Dentist vs Oral and Maxillofacial Surgeon
Most wisdom tooth extractions can be performed by a competent general dentist. Referral to an oral and maxillofacial surgeon (OMFS) is appropriate when:
- The inferior alveolar nerve is very close to or touching the wisdom tooth roots on OPG or CBCT
- The tooth is deeply impacted with complex root anatomy
- There is a dentigerous cyst or other pathology requiring concurrent management
- The patient has significant medical comorbidities (bleeding disorders, bisphosphonates, post-radiation jaw, significant immunosuppression)
- General anaesthesia is preferred or clinically indicated
- Previous failed extraction attempt
- Maxillary (upper) wisdom teeth with roots extending into the maxillary sinus
Townsville has access to oral and maxillofacial surgical services through:
- Townsville University Hospital (public, for eligible patients)
- Visiting private OMFS specialists (inquire through your general dentist for current visiting specialist arrangements in Townsville)

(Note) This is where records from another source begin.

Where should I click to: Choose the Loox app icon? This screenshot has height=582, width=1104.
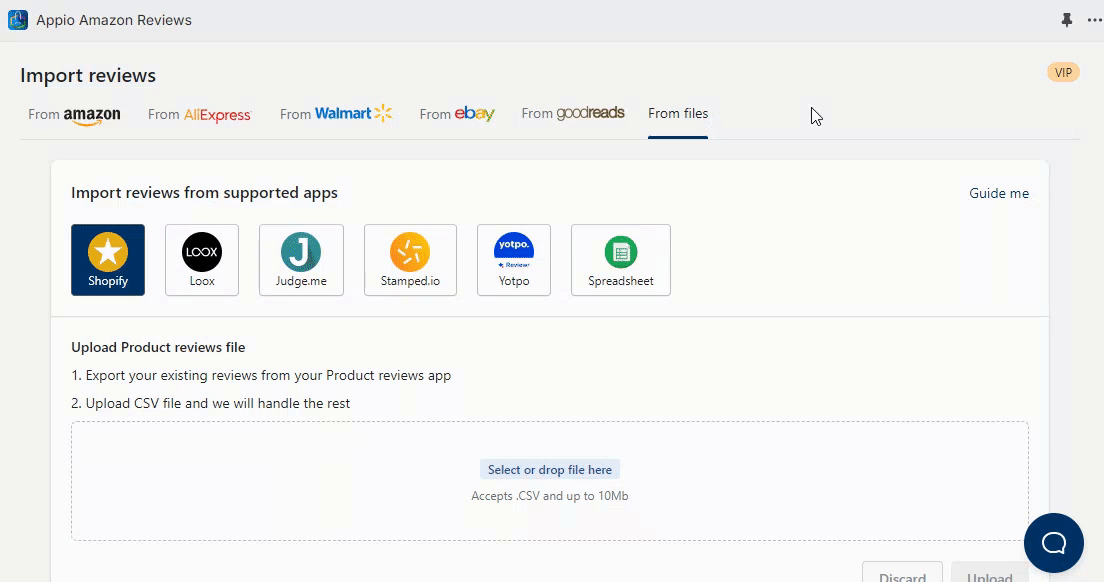point(202,260)
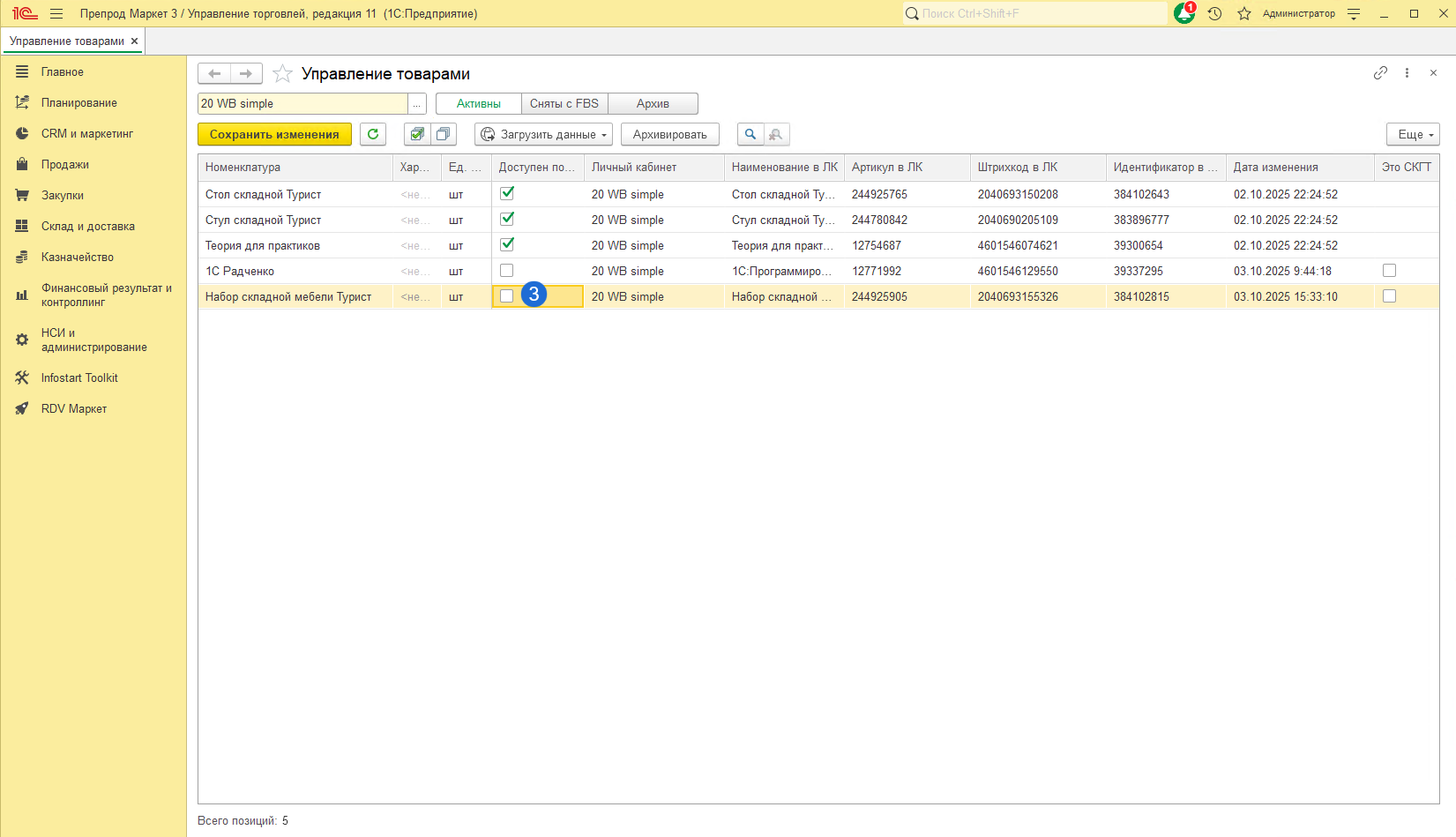Viewport: 1456px width, 837px height.
Task: Expand the Загрузить данные dropdown
Action: coord(544,134)
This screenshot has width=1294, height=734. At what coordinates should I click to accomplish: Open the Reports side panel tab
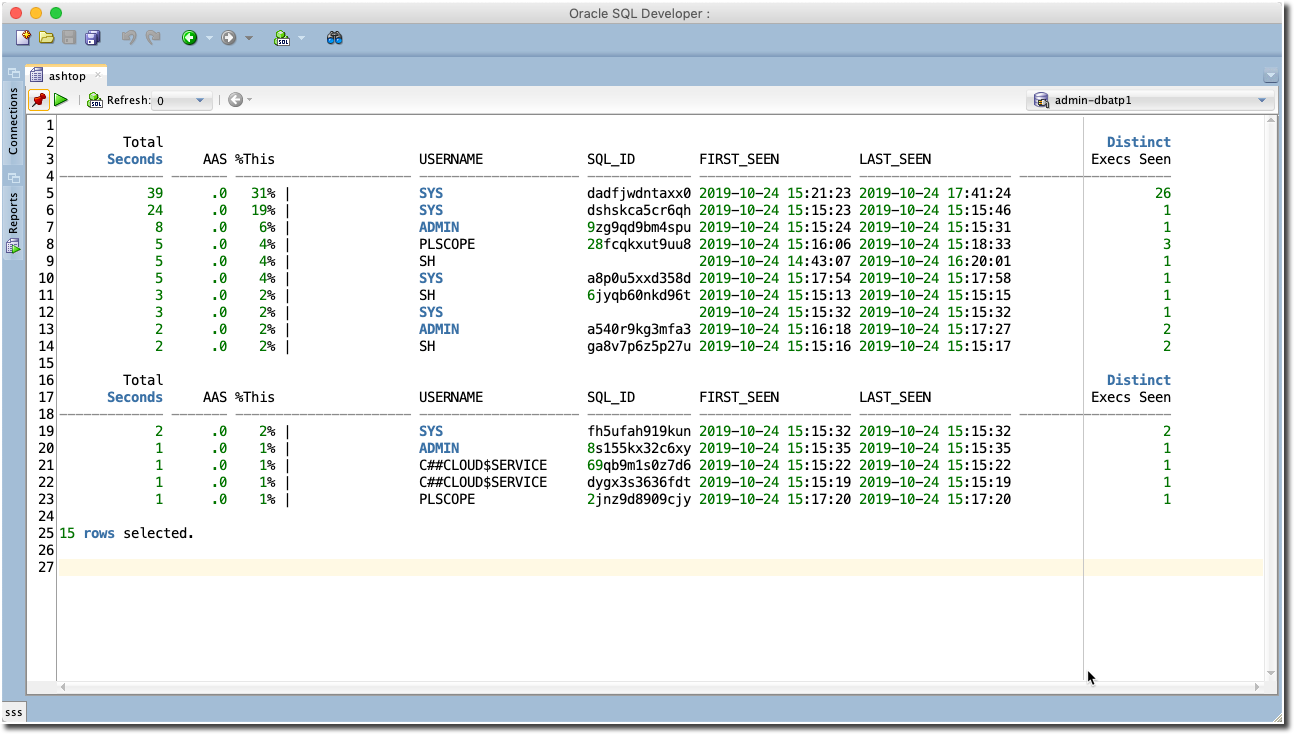pyautogui.click(x=13, y=213)
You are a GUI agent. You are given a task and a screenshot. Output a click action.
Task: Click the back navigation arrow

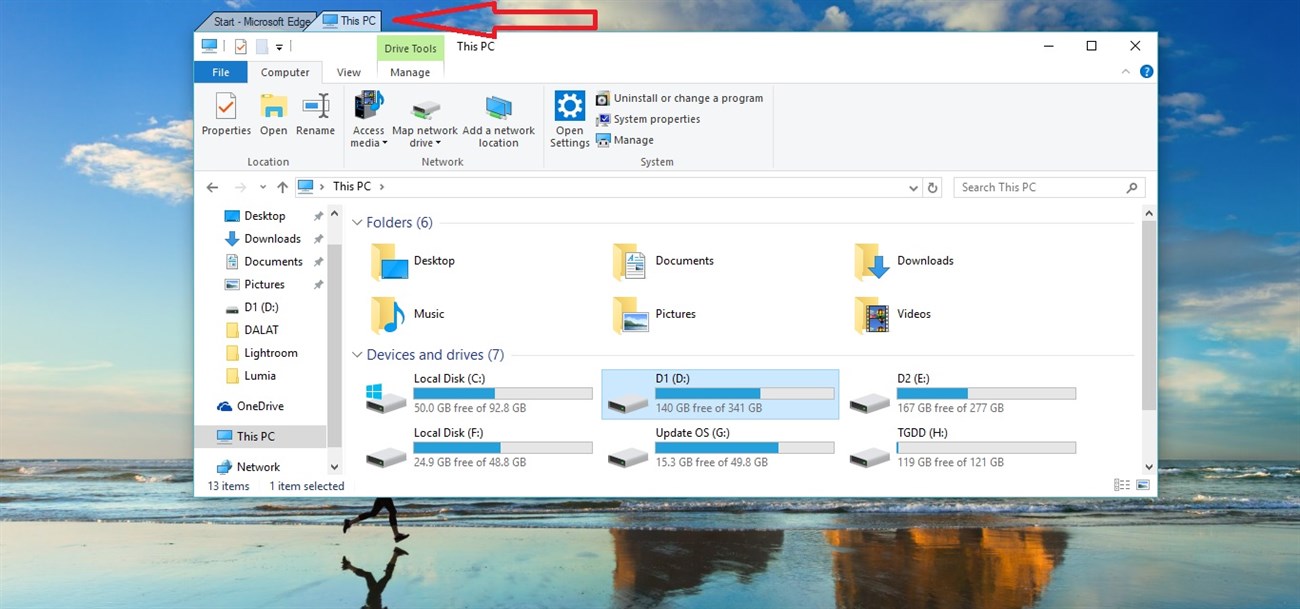(212, 187)
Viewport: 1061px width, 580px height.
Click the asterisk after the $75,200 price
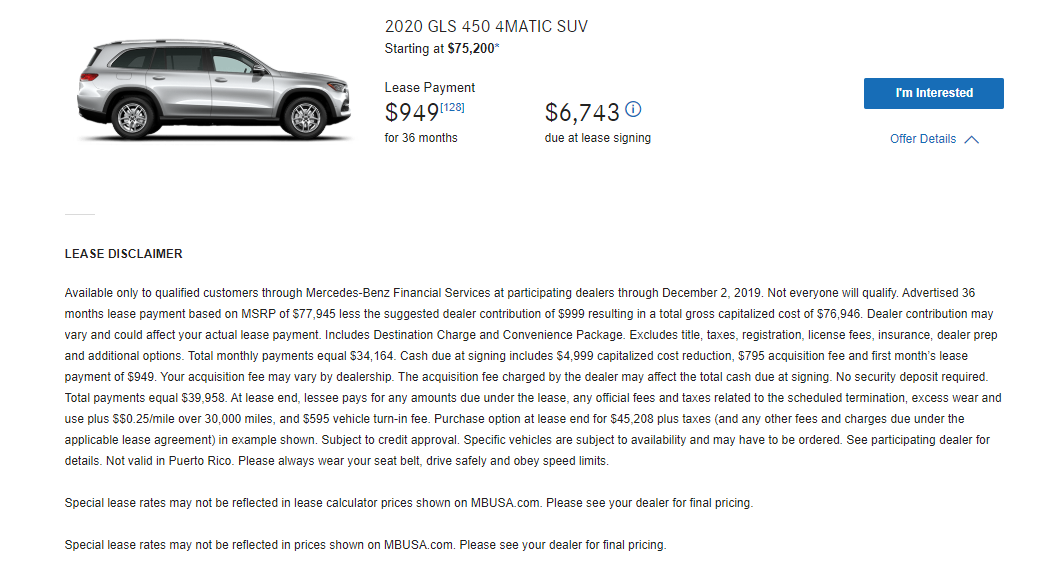point(497,47)
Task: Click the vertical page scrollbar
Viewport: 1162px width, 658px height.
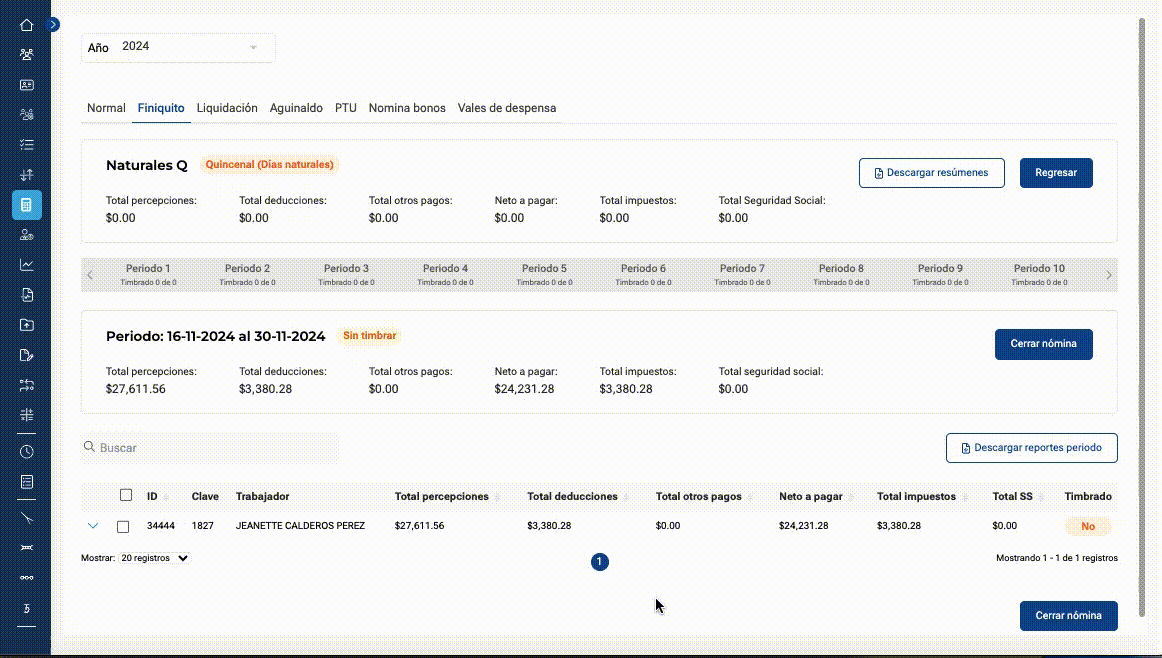Action: 1142,319

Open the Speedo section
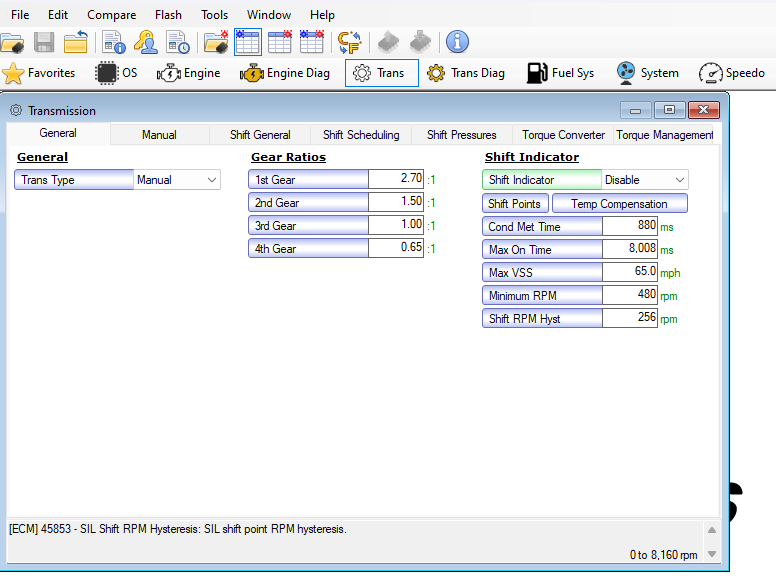731,73
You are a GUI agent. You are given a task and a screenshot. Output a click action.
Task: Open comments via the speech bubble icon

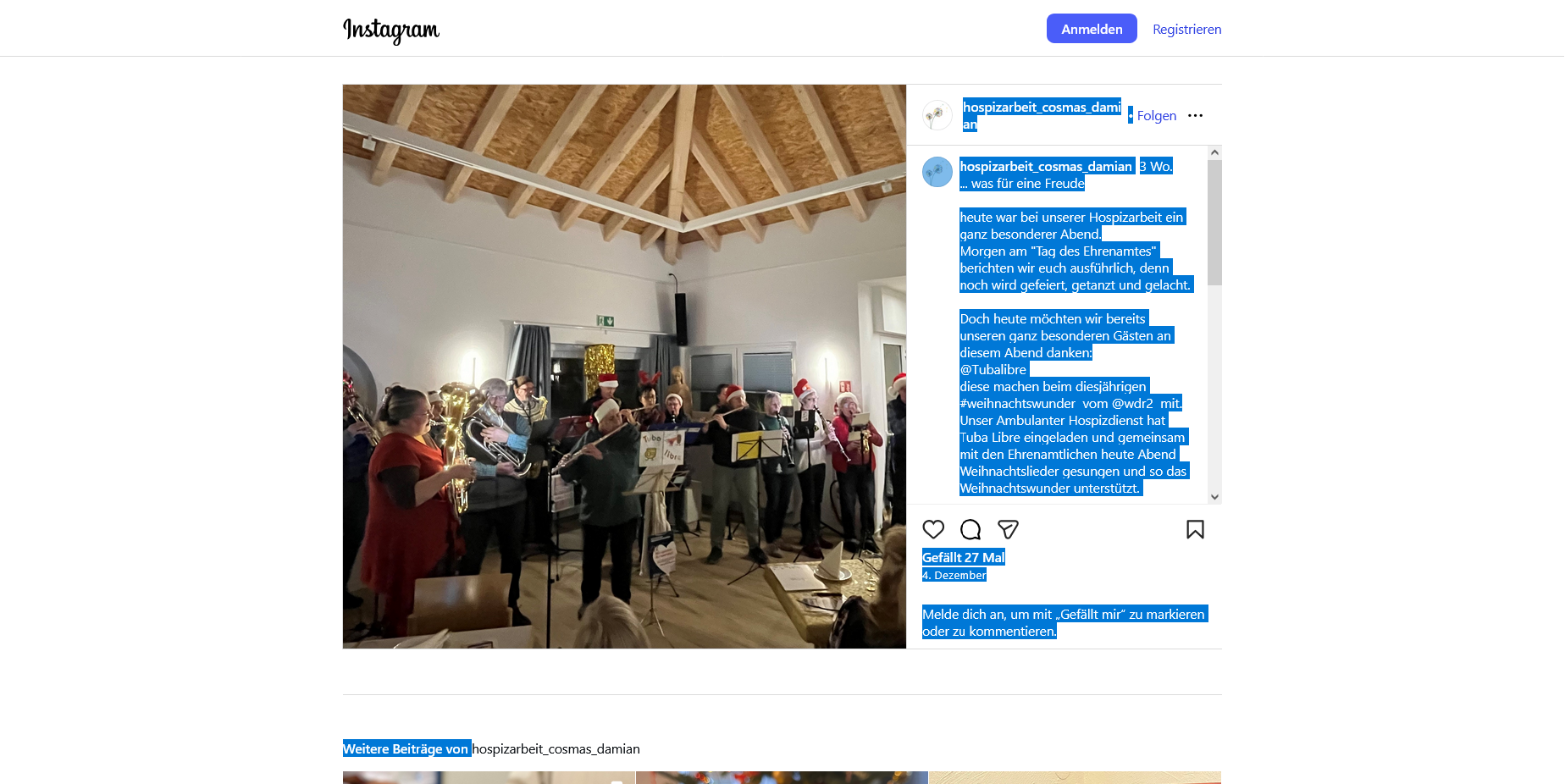pos(971,530)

Infection After Wisdom Tooth Removal
Post-extraction infection is less common than dry socket but more serious. Signs include:
- Worsening pain after day 5 when pain should be improving
- Increasing swelling beyond day 3
- Fever
- Pus or persistent bad taste from the socket
- Swelling spreading towards the neck or floor of the mouth
Mild localised infection is treated with antibiotics and socket irrigation. Spreading infection requires urgent assessment — if facial swelling is progressing or you are developing difficulty swallowing or breathing, go to the Townsville Hospital emergency department.
See the tooth infection spreading guide for a detailed overview of when dental infection becomes dangerous.